# What is percent of thread depth when it comes to screws?

What, geometrically, is meant by percent thread depth? And, what would constitute 100% thread depth?

I have been trying to derive the equation for thread percentage in the textbook Machine Tool Practices (Kibbe et.al., ed. 10): $$Hole\ diameter = Outside\ diameter - \frac{0.1266 \times \%\ of\ thread\ depth}{threads\ per\ inch}$$ The book explains that tap drill charts usually show a 75% thread depth, because a greater percentage of thread does not increase the strength appreciably.
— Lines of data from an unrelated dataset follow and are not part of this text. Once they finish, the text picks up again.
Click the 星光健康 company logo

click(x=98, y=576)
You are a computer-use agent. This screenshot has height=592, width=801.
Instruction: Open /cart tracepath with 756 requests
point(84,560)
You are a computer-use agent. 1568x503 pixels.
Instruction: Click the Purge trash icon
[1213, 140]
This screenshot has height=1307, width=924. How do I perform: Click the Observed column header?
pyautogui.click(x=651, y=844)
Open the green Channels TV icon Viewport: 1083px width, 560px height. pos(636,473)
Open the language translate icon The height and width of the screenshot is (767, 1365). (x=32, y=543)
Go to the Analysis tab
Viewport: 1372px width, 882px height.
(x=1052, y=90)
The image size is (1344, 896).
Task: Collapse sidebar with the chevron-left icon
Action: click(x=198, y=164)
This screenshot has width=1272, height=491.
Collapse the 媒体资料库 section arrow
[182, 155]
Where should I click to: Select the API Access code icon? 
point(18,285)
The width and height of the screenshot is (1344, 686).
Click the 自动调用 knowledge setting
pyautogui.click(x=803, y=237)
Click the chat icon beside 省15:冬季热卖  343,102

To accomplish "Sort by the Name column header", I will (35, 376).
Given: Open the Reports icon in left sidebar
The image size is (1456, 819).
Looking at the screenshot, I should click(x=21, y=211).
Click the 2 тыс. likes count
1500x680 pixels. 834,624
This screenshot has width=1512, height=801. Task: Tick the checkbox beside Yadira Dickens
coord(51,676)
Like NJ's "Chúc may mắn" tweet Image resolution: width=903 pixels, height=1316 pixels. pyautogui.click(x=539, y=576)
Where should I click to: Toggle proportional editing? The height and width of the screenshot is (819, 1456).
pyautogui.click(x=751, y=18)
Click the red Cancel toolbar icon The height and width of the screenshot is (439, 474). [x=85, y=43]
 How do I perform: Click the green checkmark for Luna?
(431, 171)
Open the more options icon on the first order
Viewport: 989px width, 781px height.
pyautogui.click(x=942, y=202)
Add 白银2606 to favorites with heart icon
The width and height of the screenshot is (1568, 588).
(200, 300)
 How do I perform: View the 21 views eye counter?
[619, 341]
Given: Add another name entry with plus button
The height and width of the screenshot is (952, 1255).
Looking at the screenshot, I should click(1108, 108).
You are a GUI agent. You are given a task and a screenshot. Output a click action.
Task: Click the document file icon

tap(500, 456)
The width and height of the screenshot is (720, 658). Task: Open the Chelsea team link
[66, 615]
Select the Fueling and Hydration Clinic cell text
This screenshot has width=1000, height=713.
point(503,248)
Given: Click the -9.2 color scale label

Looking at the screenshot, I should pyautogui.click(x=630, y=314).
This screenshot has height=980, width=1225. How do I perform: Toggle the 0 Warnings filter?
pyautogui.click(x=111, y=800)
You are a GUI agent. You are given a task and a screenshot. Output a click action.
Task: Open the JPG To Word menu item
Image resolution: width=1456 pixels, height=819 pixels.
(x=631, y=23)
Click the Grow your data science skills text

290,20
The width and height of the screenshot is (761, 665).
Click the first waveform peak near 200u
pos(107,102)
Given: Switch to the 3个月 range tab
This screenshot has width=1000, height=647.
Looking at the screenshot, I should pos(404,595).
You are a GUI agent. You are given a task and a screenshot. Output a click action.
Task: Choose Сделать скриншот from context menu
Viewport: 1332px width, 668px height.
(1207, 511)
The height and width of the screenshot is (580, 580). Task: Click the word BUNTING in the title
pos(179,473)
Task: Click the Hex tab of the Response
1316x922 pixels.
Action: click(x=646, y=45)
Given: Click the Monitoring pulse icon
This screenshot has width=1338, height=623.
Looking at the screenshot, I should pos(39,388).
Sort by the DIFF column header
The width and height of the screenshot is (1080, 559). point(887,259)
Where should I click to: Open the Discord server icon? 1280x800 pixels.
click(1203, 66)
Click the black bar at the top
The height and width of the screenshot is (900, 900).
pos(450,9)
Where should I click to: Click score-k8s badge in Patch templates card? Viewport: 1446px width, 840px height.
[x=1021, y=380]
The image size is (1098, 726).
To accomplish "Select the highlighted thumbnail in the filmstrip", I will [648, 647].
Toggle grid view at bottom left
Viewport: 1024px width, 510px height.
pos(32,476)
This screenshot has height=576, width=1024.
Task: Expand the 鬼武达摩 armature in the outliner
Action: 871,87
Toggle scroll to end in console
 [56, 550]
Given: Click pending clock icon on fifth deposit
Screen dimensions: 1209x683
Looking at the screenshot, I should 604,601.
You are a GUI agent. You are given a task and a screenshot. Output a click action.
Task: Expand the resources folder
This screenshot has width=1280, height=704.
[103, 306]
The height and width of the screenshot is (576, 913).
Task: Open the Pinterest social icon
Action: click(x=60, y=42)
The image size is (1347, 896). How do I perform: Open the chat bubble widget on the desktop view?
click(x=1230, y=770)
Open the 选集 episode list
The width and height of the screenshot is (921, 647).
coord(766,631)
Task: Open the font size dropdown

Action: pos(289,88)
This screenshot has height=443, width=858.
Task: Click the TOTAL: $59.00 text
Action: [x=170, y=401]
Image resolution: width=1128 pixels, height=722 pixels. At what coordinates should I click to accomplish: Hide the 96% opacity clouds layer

It goes on to suggest using lower thread depths (50%-60%) for harder materials, to ensure the bolt breaks before the thread strips.

The problem arises when I try to find where the $$1.266$$ constant (lets call it $$\Gamma$$) comes from.

The pitch $$P$$ relates to $$H$$ by $$H = tan(60^\circ)\frac{P}{2}$$ And, then, the maximum thread depth would be where the whole flank is in contact. If "100%" thread depth means that the thread is engaged down the whole flank (from $$D_{maj}$$ to $$D_{min}$$), then (multiplied by two on the right to account for both sides) $$D_{maj}-D_{min} = 2\frac{5H}{8} = \frac{5}{8}tan(60^\circ)P$$ $$\Gamma = \frac{5}{8}tan(60^\circ) = 1.0825$$

This is different from the 1.266 given in the formula. Other sources give different numbers:

• A $$\Gamma = 1.299$$, basically that 100% thread uses a flank the height of $$\frac{7}{8}H$$
• B $$\Gamma = 1.0825%$$, same as mine
• C $$\Gamma = 1.2269$$, if you include the radius cut into the external thread to be $$H/12$$ in the 100% thread, even though the peaks of the internal thread will never reach it. This source doesn't really mention % depth, however
• D This thread has a lot of discussion. Several members suggest that the constant was carried over from a previous geometry. Whitworth would have $$\Gamma = \frac{2}{3}tan(62.5^\circ) = 1.2807$$ (I think) discounting that theory.

The problem seems to be in the fraction of H that constitutes 100% thread depth. Any guidance would be much appreciated.